Pharmaceutical Technology asked Jeff Elton, PhD, CEO of ConcertAI, about the role technology plays in performing CAPAs.
Performing corrective action and preventive action (CAPA) activities is often necessary to investigate a manufacturing deviation and prevent it from reoccurring. Pharmaceutical Technology asked Jeff Elton, PhD, CEO of ConcertAI, about the role technology plays in performing CAPAs.
PharmTech:How can technology be used to prepare and perform CAPAs? In investigating deficiencies, and/or developing action plans?
Elton (ConcertAI): Technology and AI [artificial intelligence] can, and should, be used to create and maintain effective CAPA plans, in clinical trials, real-world evidence (RWE), and medical devices ecosystem. In FDA’s three draft guidance documents published at the close of 2021 on the use of RWE, a number of key technical characteristics were noted as foundation. Upon integration of those across all technical environments interacting with study data, technologies can allow a study dataset to be considered a ‘package’ of data that includes details on its source, source relevance, reliability, etc. These same technologies also allow surveillance of data for anomalies and errors can assemble data to a specified cohort and create registries and comparative data sets assuring consistency with the study plan and any preliminary analyses.

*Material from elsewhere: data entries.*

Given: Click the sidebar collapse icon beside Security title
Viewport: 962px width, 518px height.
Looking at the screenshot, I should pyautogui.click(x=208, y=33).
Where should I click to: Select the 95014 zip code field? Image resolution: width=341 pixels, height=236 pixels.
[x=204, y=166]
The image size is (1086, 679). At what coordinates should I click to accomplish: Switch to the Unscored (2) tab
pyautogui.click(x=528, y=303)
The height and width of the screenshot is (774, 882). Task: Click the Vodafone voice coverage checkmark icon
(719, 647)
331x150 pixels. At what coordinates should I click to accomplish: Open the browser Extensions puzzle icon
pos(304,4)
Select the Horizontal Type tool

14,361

PharmTech:How can technology be used to track the progress of CAPAs and the impact of changes on products and processes?
Elton (ConcertAI):GxP and other related processes can now all be electronically captured and maintained. This means that the technology development process for a dataset, technology enablement SaaS solution for clinical trials, or digital medical device can have the history and documentation available in a digital only version that further unpins critical certifications such as 21 Code of Federal Regulations Part11 that stands in assurance of reliability and reproducibility. Consequently, the prevention plan and any required corrective actions are fully available and integrated. We see these automation tools as improving accuracy, reducing manual effort, and fundamentally lowering risks.
PharmTech:How can technology be used to anticipate potential problem areas that might need a CAPA plan?

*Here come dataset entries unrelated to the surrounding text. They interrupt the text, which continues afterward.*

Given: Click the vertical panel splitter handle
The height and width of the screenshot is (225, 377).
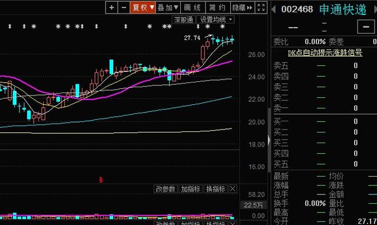Looking at the screenshot, I should tap(269, 140).
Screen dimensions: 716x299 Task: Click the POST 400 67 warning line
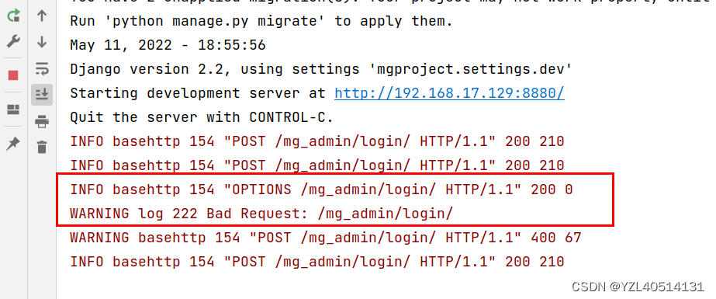(x=326, y=238)
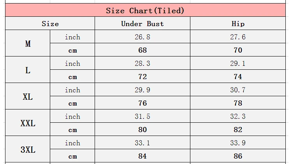
Task: Click the 31.5 under bust inch cell
Action: pyautogui.click(x=142, y=116)
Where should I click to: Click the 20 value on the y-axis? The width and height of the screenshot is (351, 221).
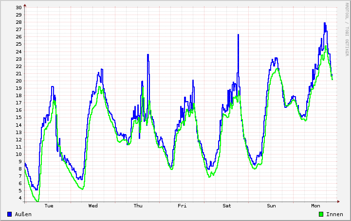tap(18, 81)
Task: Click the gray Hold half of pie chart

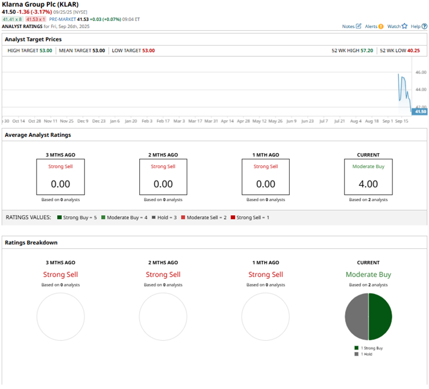Action: 357,317
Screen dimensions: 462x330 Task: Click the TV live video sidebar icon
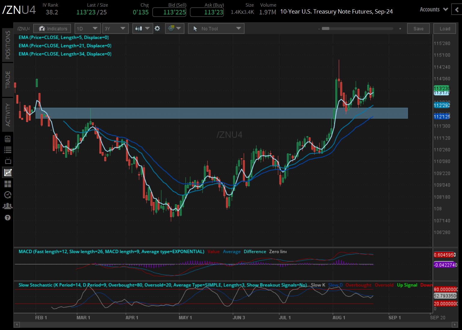[8, 161]
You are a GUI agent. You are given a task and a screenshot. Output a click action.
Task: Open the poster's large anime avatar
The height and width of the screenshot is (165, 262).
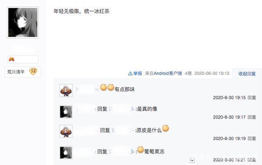click(x=23, y=22)
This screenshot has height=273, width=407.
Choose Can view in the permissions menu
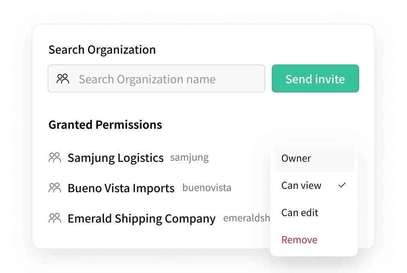[301, 186]
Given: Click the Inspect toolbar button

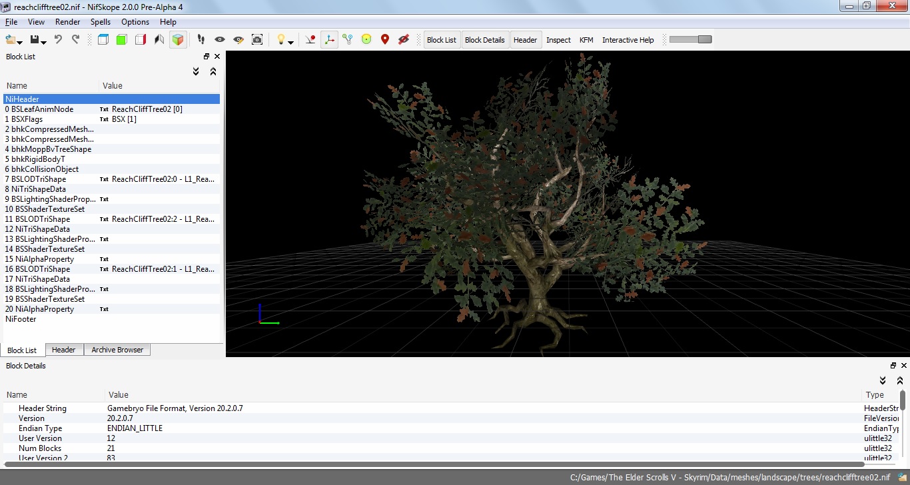Looking at the screenshot, I should (558, 40).
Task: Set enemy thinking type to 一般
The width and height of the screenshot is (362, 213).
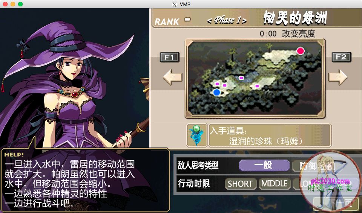Action: tap(264, 165)
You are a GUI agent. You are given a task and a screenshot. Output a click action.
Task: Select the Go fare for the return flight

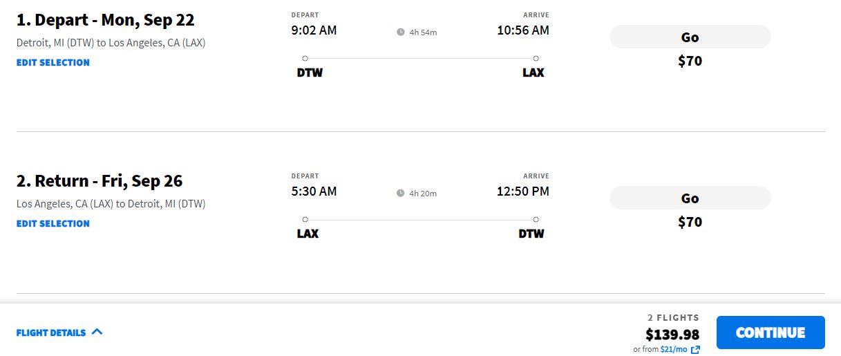tap(690, 198)
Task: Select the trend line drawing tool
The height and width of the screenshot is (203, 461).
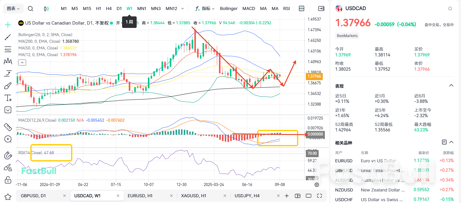Action: tap(8, 36)
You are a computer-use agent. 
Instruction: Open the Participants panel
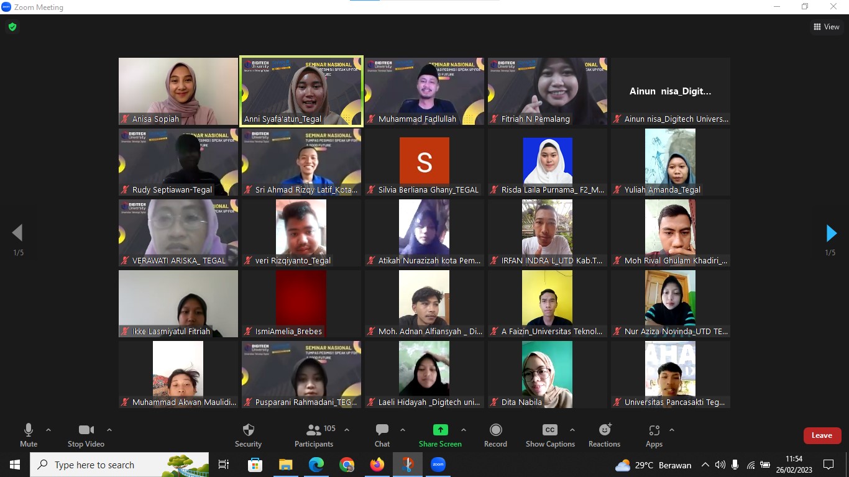314,435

Elton (ConcertAI): A GxP plan is documented evidence that the system is fit for its intended use. This answers the question of ‘what will this system do?’ and ‘Is there evidence the system performed as expected?’. This underlies the CAPA, as we can automate the surveillance of performance relative to these expectations. The full lineage of data and metadata capture of performance would allow remediation of any failures to perform to these documented expectations. While some of this can be automated in design and capture, we see that these will advance towards intelligence systems where the deviations are identified by AI and ML tools that recognize departures from expectations, designs, and defined boundary conditions. While technology does not replace the need for human interventions whenever issues arise, it may certainly help prevent future problems by creating an ecosystem that is constantly evaluating itself against its desired inputs at various timepoints throughout the production and administration of life-saving care.
PharmTech:What kinds of data can be compiled during a CAPA, and how can these data improve product quality?

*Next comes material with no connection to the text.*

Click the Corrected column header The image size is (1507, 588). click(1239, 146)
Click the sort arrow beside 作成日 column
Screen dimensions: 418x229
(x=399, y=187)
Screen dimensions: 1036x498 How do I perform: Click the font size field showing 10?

Elton (ConcertAI): Multiple types of data can be collected, including a validation plan, traceability matrix, conformance to design specifications, test case summary reports, GxP risk assessment outcomes, automated functional end-to-end test results, etc. In data-centric solutions, this can include confirmation of data ingestion, data mapping, data transformation—all aspects determining initial quality for data being used for any RWE analyses. One aspect that receives less attention is the interoperability and perpetuation of errors across multiple systems. Therefore, the more integrated the CAPA across systems or the more integrated the system across use-cases with a single CAPA the more robust the plan will be. The creation of the initial data also allows the automated assurance that the performance in-use is consistent with the data compiled during the CAPA development.
PharmTech:In what other ways can data found during a CAPA be used for pharmaceutical development and manufacturing?
Elton (ConcertAI): Anything that contributes to the reliability of the system or the data captured by a system contributes to clinical development. Often the data for a clinical trial or ongoing post-approval surveillance as part of a Post-approval Safety Study can include aspects of data generalizability, completeness, and reliability. The higher the confidence levels are on all of these parameters, the greater the ability to accept confirming data or the more quickly an action can be taken on less data.”
PharmTech:What kinds of data do regulators request from CAPA plans?
Elton (ConcertAI): This varies by the product, technology, or solution, but broadly:
- Product or QMS [quality management system] non-conformities—this is where automated GxP documentation, validation, and automated monitoring relative to the plan and conformance data can add enormous value.
- Internal bug reports (e.g., by developers)—again automated and exhaustive documentation that is maintained progressively for all aspects of the system and for documentation of conformance to expected performance can deliver a highly robust CAPA.
- Audit findings—some audits can now be run as a script. Others will be done on demand based on anomalies or where the criticality of the decision may be exceptionally high.
- Post-market surveillance findings, including trends—this is where the new RWE guidance for registries can change how this is done, increasing the scale of data used, allowing for rapid detection of anomalies, etc.
- Management review findings, including trends—This should be part of product development processes, acceptance process, and general releases. As we move towards digital and automated testing, it can become more ‘real-time’ versus period, discrete, or event-driven as it often is today.